November 22, 2011
GLAM TAMPONS: HOT SELLER OR MARKDOWN?
Ladies and gentlemen, I, Bookstore Slave, have never, ever, imagined that this day would come. I have included a slightly blurry but altogether REAL picture taken at my local Hell Mart.
"Punk Glam Tampons: Limited Edition Designer Series"
I shall now quote one of my favorite web comedians...
WHAT THE FUCK IS WRONG WITH YOU PEOPLE?!
I understand that it's nice to have feminine products that don't LOOK like feminine products, especially since they can be located in your purse along with your wallet, ID and check book, but for the love of god that time of the month is NOT a Glam worthy event that needs to drew attention to it.

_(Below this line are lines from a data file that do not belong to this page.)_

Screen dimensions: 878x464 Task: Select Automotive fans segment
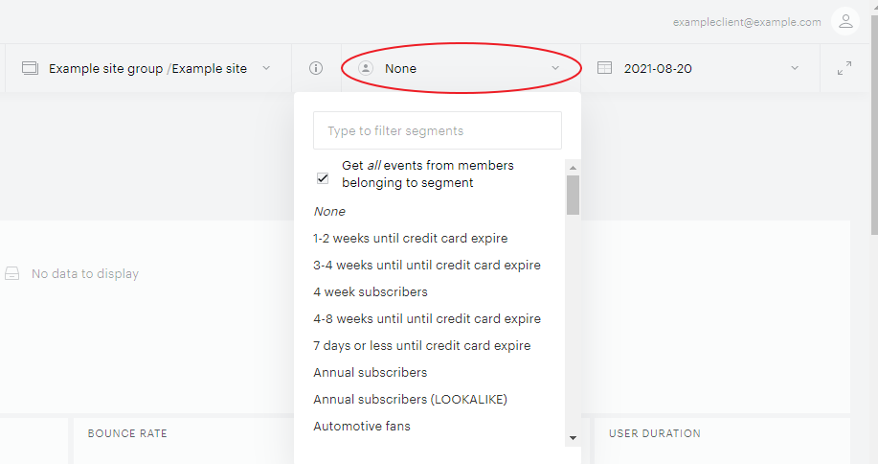point(362,427)
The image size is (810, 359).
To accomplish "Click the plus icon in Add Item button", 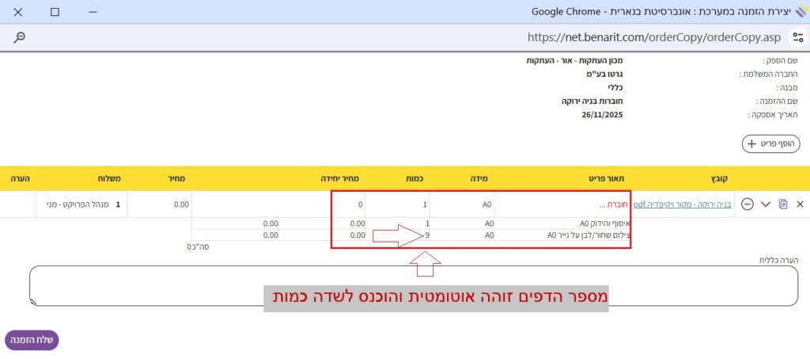I will [751, 143].
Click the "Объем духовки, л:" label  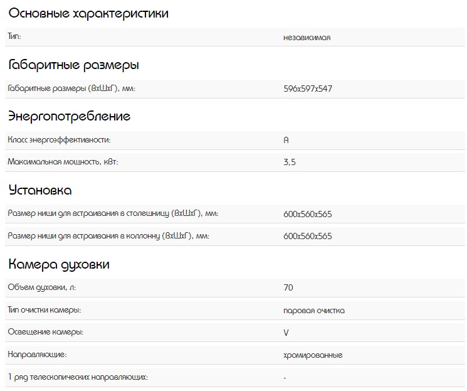[41, 288]
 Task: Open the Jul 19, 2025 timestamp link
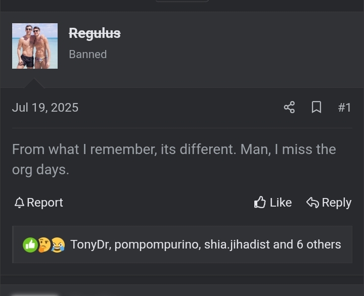pyautogui.click(x=46, y=108)
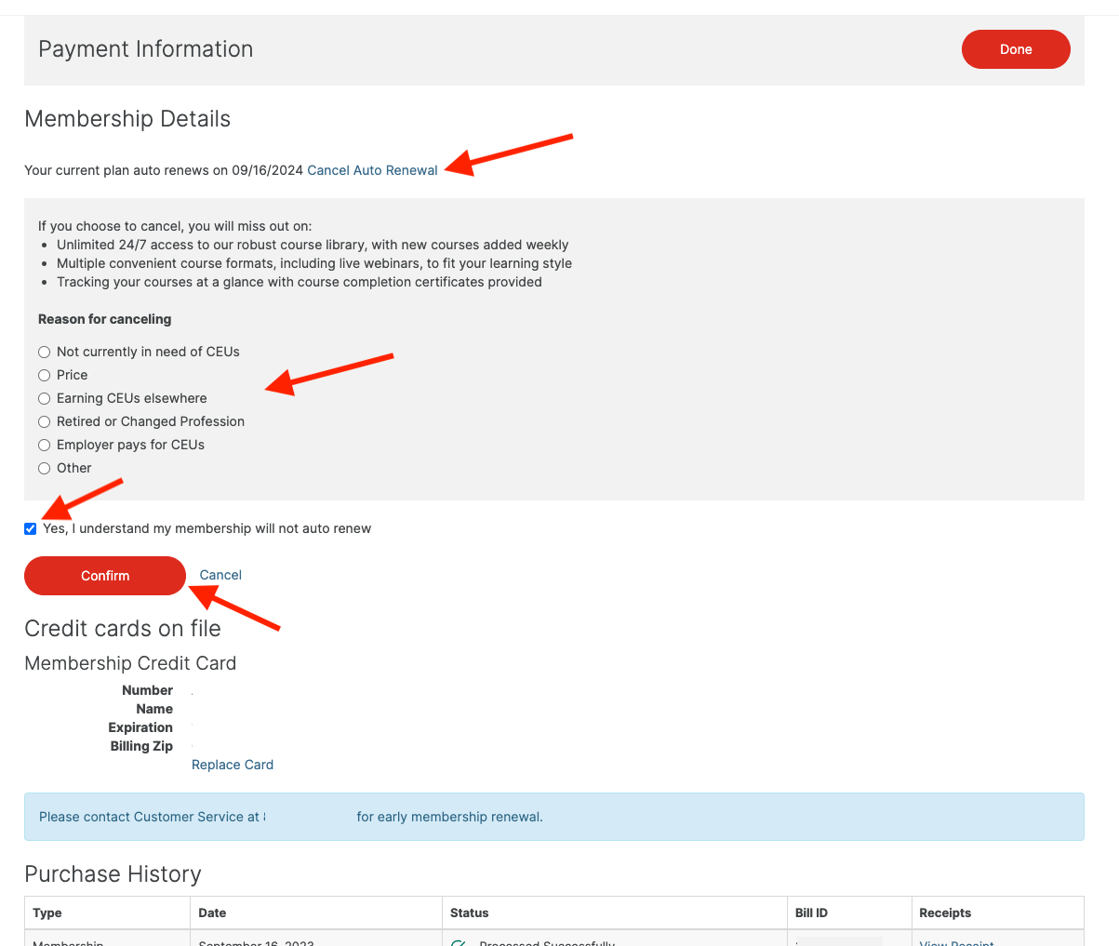
Task: Select the "Price" cancellation reason
Action: point(44,375)
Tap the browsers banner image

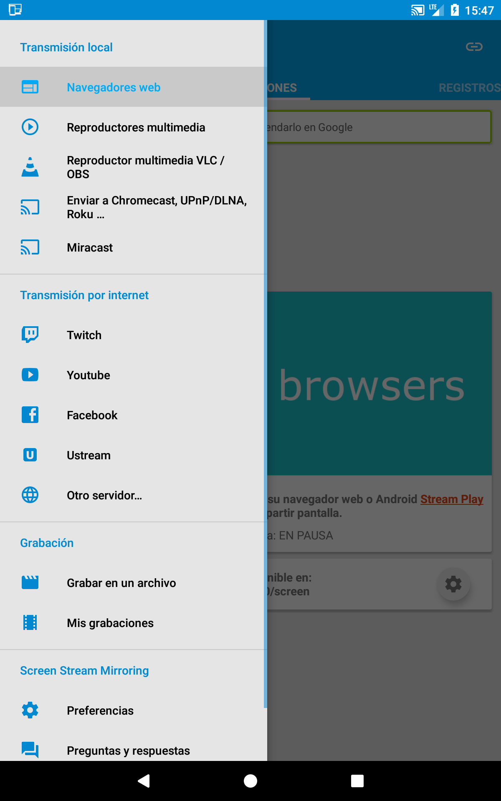point(379,383)
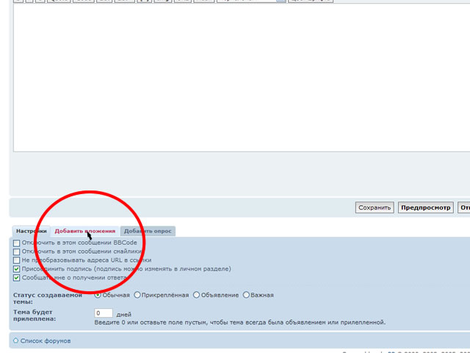Pick the Важная topic status
The image size is (470, 353).
[246, 295]
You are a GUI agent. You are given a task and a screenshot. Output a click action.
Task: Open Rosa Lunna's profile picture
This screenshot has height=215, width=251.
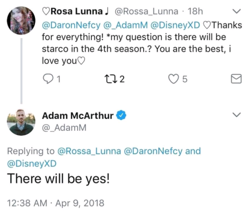tap(21, 21)
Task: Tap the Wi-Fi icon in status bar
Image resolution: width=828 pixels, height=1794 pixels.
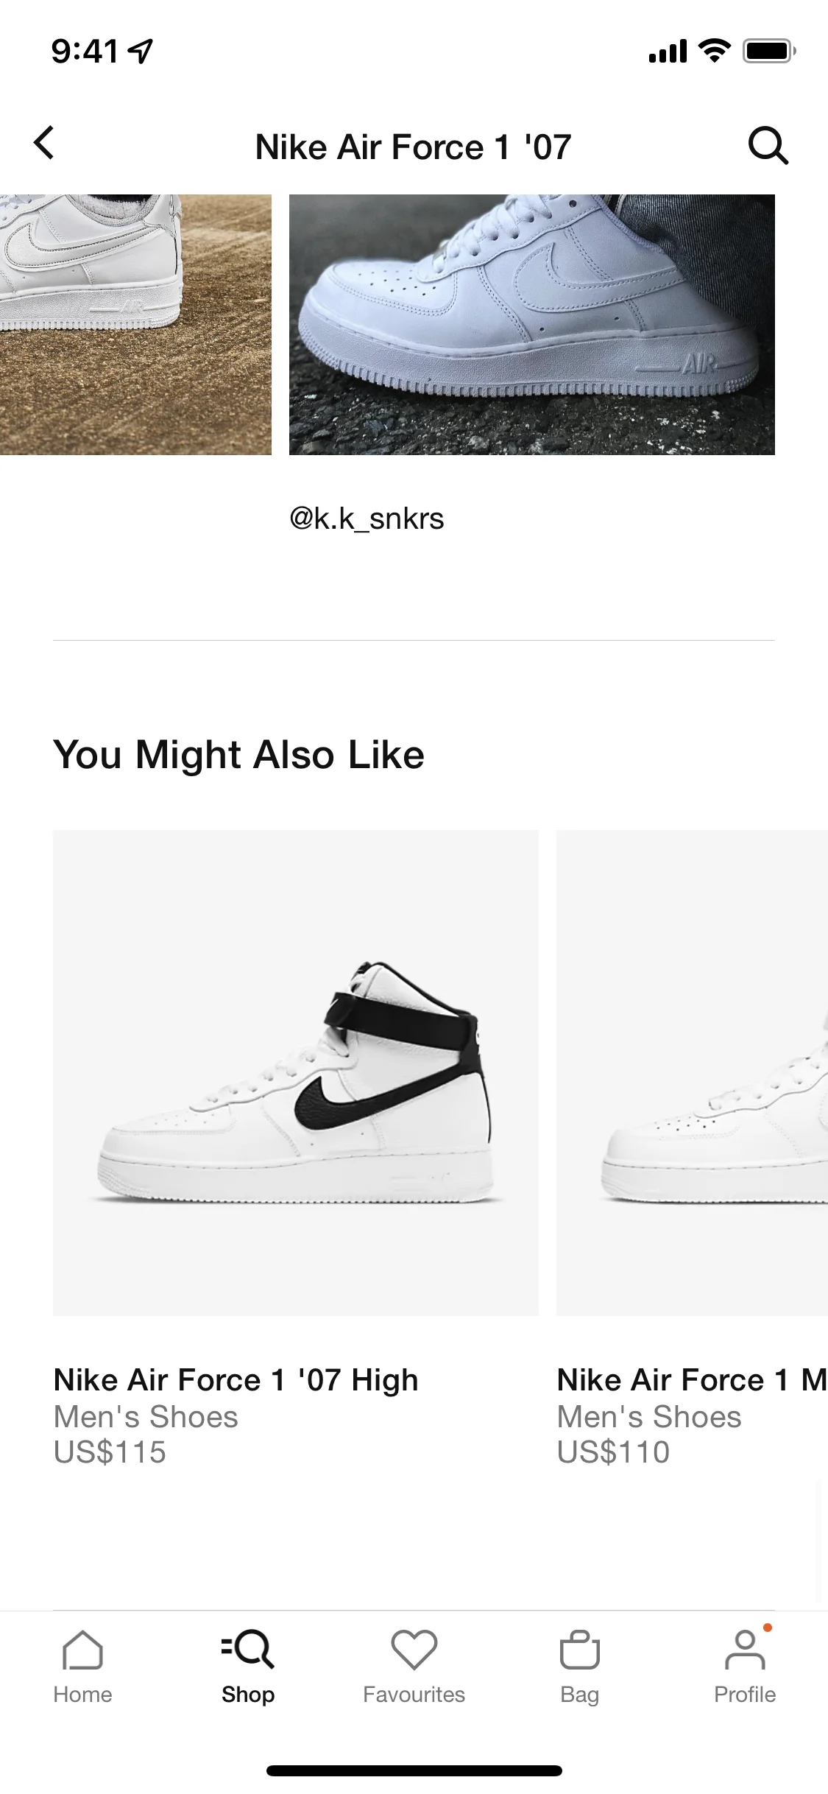Action: [710, 49]
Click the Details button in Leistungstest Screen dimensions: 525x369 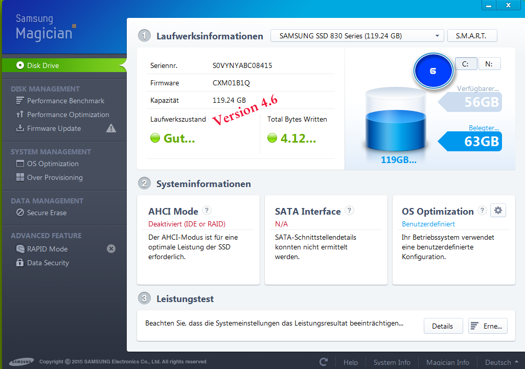[x=443, y=326]
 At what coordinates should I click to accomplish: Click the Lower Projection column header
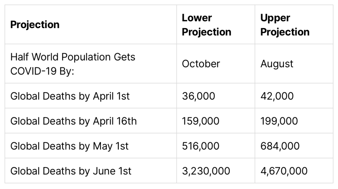point(206,25)
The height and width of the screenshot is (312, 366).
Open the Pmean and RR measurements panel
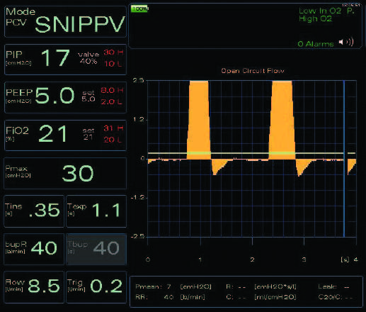246,291
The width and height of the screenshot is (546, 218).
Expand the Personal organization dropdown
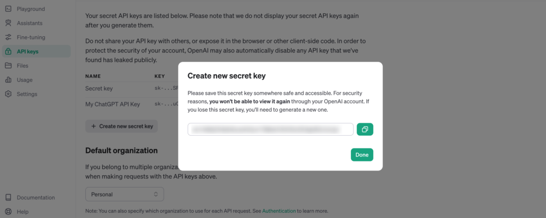[124, 194]
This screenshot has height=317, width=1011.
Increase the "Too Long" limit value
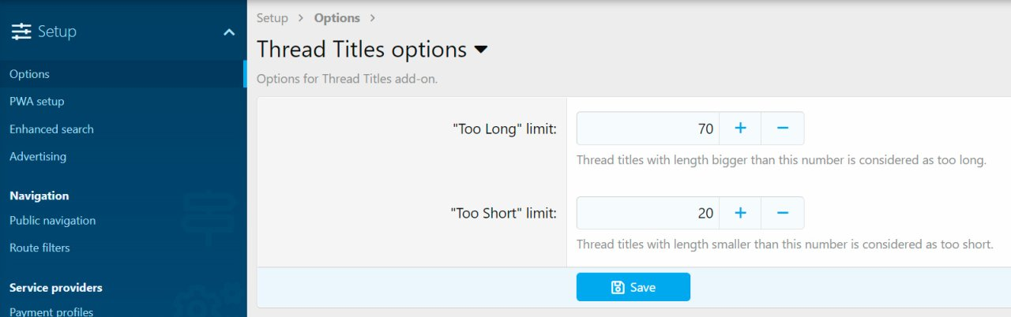coord(740,129)
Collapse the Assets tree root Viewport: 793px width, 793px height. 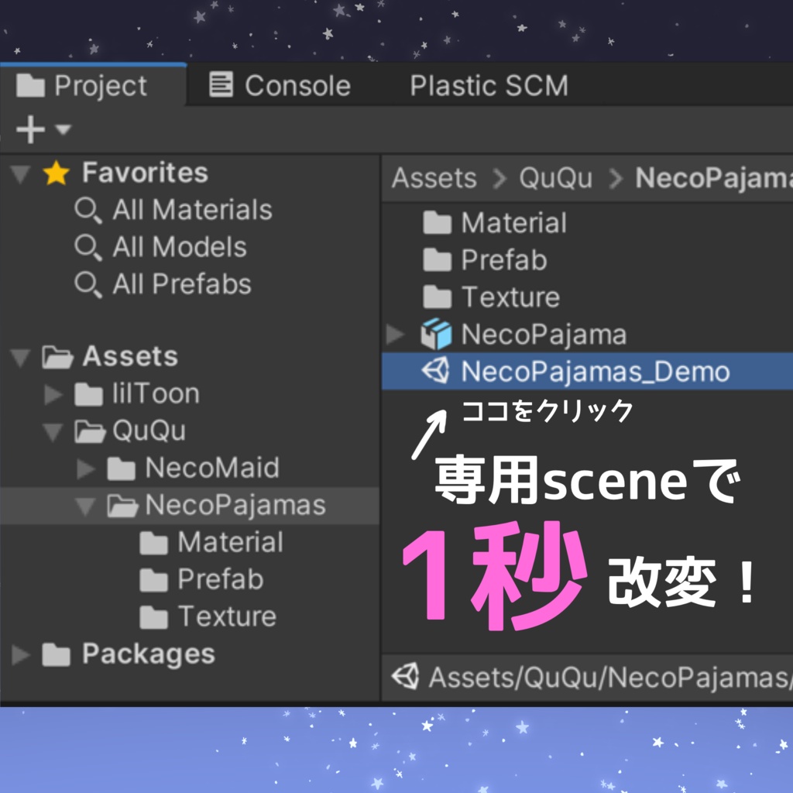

PUNK GLAM worthy event to be exact. Like Punk Glam is more awesome than regular old run of the mill Glam even when applied to feminine products and biohazardous fluids?
And no, I can't altogether blame the people who would buy it, because... yes... if it doesn't look like a tampon then it's less embarrassing to have to carry around with you. Oh no. I'm yelling at the designers who made this Piece Of Shit. Want to know why? I'll tell you.
What this picture does not give justice to is the fact that they SPARKLE like a pansy ass stripper vampire! YES! They sparkle! They have GLITTER embedded in the plastic!
Here's an AWESOME IDEA! Let's glue rhinestones and metal studs to the applicator on our next Punk Glam release! That's a money making idea right? RIGHT?! (Hint: WRONG!)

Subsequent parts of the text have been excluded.